EXCERPTED PASSAGE:
= Beginning of Section =

Despite the call to put patients first, people are still getting left behind by the political and healthcare systems. Here’s what National Voices think the next government needs to do to make patient centred care a reality

“Putting patients first” is the health mantra of our times. But progress has been slow. Many patients, users of services and carers don’t feel that their needs are met or that they have a real say.

Despite the rhetoric, it’s not clear how much the reality has changed. In some respects, social care support for disabled people for example, you could argue that things have got worse.

‘We have known for a long time that involving people in the business of health is an essential ingredient of tackling illness’

This parliament has seen some serious moves towards creating genuinely person centred care and support. The Care Act and the various efforts to promote system-wide integrated care at local level are perhaps the best examples.

But bigger forces threaten to undermine these advances: health inequalities; the health impacts of austerity; and the growing funding pressures in health, social care and public services. The reorganisation following the Health and Social Care Act has not helped.

This matters deeply. We have known for a frustratingly long time that involving people in the business of health is an essential ingredient of maintaining health, tackling illness and sustaining services. The evidence published by National Voices earlier this summer, summarising nearly 800 studies, shows in detail what works and how.

= End of Section =

INFORMATION SHOWN:
= Beginning of Section =

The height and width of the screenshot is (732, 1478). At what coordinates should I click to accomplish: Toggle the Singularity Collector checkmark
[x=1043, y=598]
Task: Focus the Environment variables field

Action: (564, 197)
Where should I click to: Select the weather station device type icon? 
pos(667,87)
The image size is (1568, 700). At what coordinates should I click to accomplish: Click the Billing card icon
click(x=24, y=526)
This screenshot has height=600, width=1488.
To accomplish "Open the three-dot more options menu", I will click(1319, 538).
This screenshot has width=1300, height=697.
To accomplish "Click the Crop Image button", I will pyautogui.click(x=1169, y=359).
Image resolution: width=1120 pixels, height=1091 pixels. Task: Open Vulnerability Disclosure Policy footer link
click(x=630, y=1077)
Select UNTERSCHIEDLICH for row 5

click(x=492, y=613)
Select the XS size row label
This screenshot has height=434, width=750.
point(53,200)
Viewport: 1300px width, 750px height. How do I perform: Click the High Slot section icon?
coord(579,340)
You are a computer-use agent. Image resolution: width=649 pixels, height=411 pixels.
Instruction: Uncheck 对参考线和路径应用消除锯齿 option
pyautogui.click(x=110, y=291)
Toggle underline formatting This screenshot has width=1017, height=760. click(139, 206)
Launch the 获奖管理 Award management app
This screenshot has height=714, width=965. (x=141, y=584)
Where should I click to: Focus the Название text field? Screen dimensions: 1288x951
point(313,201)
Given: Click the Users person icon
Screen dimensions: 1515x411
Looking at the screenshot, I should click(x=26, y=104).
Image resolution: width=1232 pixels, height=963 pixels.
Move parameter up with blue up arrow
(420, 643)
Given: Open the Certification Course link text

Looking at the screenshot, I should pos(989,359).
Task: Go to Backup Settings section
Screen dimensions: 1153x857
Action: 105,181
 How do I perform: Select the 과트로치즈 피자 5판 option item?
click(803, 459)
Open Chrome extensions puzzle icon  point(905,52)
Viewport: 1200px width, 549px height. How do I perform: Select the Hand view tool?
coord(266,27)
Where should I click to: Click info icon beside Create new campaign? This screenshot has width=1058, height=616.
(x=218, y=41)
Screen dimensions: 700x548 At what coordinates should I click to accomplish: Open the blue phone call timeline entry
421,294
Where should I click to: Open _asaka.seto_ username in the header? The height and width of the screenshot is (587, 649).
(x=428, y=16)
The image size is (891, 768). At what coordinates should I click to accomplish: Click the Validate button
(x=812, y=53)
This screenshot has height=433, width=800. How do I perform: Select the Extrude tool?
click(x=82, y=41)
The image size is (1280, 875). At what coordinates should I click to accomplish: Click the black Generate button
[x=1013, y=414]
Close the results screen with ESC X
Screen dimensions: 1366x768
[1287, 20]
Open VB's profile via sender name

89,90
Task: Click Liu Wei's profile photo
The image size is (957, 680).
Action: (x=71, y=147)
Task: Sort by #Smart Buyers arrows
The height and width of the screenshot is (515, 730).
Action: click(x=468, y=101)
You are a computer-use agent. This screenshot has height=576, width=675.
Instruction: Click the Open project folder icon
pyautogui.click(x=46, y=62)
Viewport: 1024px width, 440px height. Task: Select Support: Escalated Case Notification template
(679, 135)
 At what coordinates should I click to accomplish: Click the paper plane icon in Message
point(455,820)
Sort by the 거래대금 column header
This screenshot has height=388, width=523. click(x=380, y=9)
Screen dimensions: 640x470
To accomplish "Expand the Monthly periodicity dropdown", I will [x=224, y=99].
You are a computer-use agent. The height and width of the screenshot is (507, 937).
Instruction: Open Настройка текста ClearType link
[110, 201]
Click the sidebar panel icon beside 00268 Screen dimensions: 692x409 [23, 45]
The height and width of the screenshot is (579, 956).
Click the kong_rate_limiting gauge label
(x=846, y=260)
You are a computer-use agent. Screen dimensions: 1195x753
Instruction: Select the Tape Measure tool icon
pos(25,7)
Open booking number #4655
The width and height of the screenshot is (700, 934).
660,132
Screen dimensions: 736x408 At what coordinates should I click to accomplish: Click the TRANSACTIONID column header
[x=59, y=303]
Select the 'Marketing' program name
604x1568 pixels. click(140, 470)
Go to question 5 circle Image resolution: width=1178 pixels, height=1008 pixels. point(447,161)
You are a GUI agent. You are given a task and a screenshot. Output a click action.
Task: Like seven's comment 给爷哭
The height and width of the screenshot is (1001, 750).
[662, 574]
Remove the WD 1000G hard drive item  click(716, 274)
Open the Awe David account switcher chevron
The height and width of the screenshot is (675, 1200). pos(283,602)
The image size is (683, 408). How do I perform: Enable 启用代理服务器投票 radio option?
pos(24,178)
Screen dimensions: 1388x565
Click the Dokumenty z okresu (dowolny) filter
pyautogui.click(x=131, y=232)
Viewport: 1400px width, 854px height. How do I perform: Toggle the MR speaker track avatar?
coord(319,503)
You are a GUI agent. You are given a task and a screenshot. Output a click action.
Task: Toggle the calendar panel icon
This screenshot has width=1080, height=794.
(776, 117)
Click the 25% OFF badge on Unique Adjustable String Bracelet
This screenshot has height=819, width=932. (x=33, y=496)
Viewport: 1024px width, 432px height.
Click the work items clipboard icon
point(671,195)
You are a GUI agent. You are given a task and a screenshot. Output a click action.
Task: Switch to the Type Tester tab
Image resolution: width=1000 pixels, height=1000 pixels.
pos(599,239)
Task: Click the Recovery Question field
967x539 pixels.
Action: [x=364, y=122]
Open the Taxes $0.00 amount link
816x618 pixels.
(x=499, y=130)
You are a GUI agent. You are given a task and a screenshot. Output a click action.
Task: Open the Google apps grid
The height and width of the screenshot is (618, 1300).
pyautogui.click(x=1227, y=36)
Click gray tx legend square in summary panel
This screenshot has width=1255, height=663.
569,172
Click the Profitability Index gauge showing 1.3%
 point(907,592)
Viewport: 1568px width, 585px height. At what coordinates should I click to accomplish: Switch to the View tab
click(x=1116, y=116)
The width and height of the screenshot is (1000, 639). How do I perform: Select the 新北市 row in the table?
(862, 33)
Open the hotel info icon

= End of Section =

EXERCISE BRIEF: Do these statements agree with the article on patient-centered care? Answer yes or no for each, quoting the words from the article that decide it. (a) The article names the Care Act as one of the best examples of moves toward person-centered care. (b) The article says the reorganization after the Health and Social Care Act has helped. (c) The evidence published by National Voices summarizes more than 1,000 studies.

EXERCISE RESULT:
(a) Yes: "The Care Act and the various efforts to promote system-wide integrated care at local level are perhaps the best examples."
(b) No: "The reorganisation following the Health and Social Care Act has not helped."
(c) No: "summarising nearly 800 studies"